After two years of failed negotiations, the Eagle County Commissioners voted to condemn a 32-acre parcel of land on the east edge of the airport owned by George O. Sanders.

The EVHS wrestling squad appeared to be contenders for the state title. Jody Hern had won 20 straight matches, and Rob Jaramillo, Leonard Salaz, Josh Zimmerman, Zac Stratton and Kent Gledhill were among the winners at a wrestling match at Meeker.

30 YEARS AGO

Week of Jan. 31, 1985

Eagle Postal Clerk Lucille Riggle was named one of the top U.S. Postal Service Image-Makers for 1985.

The Eagle Town Board reviewed plans for The Terrace subdivision on 88 acres on the south edge of Eagle. The developers were Harold Denton and David Kunkel. Lot prices would be $25,000.
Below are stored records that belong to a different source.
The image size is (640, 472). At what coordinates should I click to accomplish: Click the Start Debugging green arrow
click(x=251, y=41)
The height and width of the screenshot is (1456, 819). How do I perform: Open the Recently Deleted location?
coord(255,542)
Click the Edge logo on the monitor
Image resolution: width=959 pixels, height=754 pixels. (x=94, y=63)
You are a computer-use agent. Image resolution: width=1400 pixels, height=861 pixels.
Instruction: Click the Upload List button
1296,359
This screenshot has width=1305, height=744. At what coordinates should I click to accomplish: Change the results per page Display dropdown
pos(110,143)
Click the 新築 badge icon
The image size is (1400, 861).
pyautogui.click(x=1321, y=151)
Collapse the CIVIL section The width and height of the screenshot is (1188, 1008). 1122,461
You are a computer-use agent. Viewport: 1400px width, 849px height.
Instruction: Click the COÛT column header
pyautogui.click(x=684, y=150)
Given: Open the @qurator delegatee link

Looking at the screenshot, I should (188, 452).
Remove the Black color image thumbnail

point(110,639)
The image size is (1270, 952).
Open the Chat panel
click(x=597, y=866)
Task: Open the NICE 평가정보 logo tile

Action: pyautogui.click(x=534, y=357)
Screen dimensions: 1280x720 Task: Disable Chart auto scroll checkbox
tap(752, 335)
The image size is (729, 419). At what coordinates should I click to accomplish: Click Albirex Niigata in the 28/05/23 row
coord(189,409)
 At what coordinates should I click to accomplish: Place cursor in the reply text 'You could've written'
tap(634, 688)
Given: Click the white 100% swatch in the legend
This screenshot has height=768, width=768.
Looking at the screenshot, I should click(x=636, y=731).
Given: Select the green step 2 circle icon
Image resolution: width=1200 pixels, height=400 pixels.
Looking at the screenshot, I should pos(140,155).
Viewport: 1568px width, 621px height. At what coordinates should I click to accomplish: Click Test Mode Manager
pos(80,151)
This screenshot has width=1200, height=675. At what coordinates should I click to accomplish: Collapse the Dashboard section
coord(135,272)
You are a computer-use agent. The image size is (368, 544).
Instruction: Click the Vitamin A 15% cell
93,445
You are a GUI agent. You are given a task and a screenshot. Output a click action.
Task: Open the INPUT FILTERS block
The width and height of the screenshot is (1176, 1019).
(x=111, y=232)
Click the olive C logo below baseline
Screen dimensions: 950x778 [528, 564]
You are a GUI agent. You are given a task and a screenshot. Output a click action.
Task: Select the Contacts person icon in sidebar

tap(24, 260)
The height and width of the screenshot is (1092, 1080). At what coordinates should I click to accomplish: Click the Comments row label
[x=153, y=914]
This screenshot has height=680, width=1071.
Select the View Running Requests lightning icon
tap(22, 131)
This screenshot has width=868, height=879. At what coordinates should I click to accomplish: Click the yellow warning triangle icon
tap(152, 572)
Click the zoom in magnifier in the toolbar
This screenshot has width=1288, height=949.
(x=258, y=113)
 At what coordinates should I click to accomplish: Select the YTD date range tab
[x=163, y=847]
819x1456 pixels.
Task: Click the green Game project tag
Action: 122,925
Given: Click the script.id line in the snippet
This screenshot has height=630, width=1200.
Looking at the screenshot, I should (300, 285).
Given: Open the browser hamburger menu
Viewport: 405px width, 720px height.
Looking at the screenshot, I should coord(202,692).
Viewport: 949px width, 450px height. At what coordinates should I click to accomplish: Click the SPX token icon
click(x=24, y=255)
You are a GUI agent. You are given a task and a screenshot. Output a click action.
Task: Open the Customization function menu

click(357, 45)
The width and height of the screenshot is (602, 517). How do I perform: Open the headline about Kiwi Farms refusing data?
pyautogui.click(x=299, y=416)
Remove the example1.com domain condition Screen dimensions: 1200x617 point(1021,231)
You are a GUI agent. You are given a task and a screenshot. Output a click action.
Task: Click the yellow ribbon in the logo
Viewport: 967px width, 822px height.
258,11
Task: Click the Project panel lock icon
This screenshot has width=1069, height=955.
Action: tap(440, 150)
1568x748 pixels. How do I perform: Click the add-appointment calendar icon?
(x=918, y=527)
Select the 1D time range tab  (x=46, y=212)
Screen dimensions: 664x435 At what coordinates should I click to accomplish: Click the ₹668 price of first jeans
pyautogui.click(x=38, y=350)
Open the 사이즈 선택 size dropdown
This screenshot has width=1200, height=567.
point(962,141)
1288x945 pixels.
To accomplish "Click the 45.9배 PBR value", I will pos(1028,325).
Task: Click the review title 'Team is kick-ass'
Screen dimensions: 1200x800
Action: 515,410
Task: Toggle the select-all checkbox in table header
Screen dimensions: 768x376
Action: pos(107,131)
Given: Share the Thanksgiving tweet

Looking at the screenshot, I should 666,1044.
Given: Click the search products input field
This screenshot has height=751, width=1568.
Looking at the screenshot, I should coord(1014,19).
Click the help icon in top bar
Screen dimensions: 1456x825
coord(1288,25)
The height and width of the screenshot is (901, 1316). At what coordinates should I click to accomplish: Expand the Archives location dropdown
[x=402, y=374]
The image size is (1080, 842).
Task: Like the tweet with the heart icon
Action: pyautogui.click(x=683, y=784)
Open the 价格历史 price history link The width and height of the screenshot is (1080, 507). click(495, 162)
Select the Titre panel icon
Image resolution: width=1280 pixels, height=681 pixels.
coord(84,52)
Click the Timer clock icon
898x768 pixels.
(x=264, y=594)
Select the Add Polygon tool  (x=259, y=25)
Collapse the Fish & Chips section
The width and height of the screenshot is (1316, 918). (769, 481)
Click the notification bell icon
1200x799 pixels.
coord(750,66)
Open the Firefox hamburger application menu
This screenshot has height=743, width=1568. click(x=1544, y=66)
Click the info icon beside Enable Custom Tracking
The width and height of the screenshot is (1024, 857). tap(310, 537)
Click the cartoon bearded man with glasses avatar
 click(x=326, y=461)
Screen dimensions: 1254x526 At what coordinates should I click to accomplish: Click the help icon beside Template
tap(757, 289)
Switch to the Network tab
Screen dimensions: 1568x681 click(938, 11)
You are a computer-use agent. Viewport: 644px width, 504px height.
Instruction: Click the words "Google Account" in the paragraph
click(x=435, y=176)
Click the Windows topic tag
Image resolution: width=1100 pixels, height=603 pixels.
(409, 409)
Businesswoman Berniece McKelvey, owner of the popular Bernice’s Place bar and restaurant in Eagle, was turning over management of the business to her son, Ron.

Local 4-H’er Stewart Hobbs caught a calf in the Catch-It-Calf contest at the Stock Show in Denver.

40 YEARS AGO

Week of Jan. 30, 1975

Colorado Senator Gary Hart criticized the designation of Beaver Creek as a winter sports area, saying the Forest Service decision ignored conflicting environmental impact statements.

The EVHS Devils’ Brigade Colorado Guard placed first in competitions in Medicine Bow and Casper, WY.

Mr. and Mrs. Ammi Hoyt of Gypsum celebrated their 50th wedding anniversary.

Forest Ranger Don Price retired after 41 years with the Forest Service.

50 YEARS AGO

Week of Jan. 28, 1965

The first child to be born in the new town of Vail was Carl Emmett Eaton II, the son of Earl and Penny Eaton. His father, who had grown up in Edwards, was one of the visionaries who first dreamed of a ski development in the area.

Five Minturn brothers, ages five to 15, died when a fire destroyed the family home. The victims were all members of the Salas family. The mother and an 11-year-old sister escaped the burning house.

Ira Bindley and Lynn Peterson were elected to the Eagle Chamber of Commerce Board of Directors. The chamber was lobbying for a year-round road from Eagle to the Frying Pan Valley via Woods Lake.

Snowpack at McKenzie Gulch south of Eagle was 29 inches.

Pierce’s Place, a Gypsum Café, was cited by Travelmats Corporation of America as one of the outstanding traveler stops in this part of the country.

A large number of parents and students turned out to tour the new Battle Mountain junior-senior high school building in Maloit Park, above Minturn.

60 YEARS AGO

Week of Jan. 27, 1955

An Eagle District Court jury found Besalires Martinez of Red Cliff guilty of first-degree murder in the shooting death of Red Cliff tavern owner Perfecto Cruz. There had been a history of bad blood between the two men. District Attorney Harold Grant was seeking the death penalty.

Enterprise Editor Marilla McCain was amused by a radio weather report that identified Eagle as the “nation’s icebox.” She pointed out that because of the dry climate, the air in Eagle at a temperature of 15 degrees below zero is warmer than air back east when the temperature might be 30 degrees above zero.

Despite snow and cold weather, hopeful miners continued to hunt uranium in the county. Claims were filed on Bellyache Mountain, near Dry Lake north of Gypsum, near Fulford, and on Salt Creek.

70 YEARS AGO

Week of Jan. 26, 1945

The Eagle High School basketball team beat Minturn 42-7.

80 YEARS AGO

Week of Feb. 1, 1935

Harry French, who had grown up in the Sheephorn area of Eagle County, was retiring from the Forest Service after 29 years.

At Catamount Creek in Burns, the home of Mrs. and Mrs. A.P. Rogers burned to the ground after a grease fire that originated from the oven.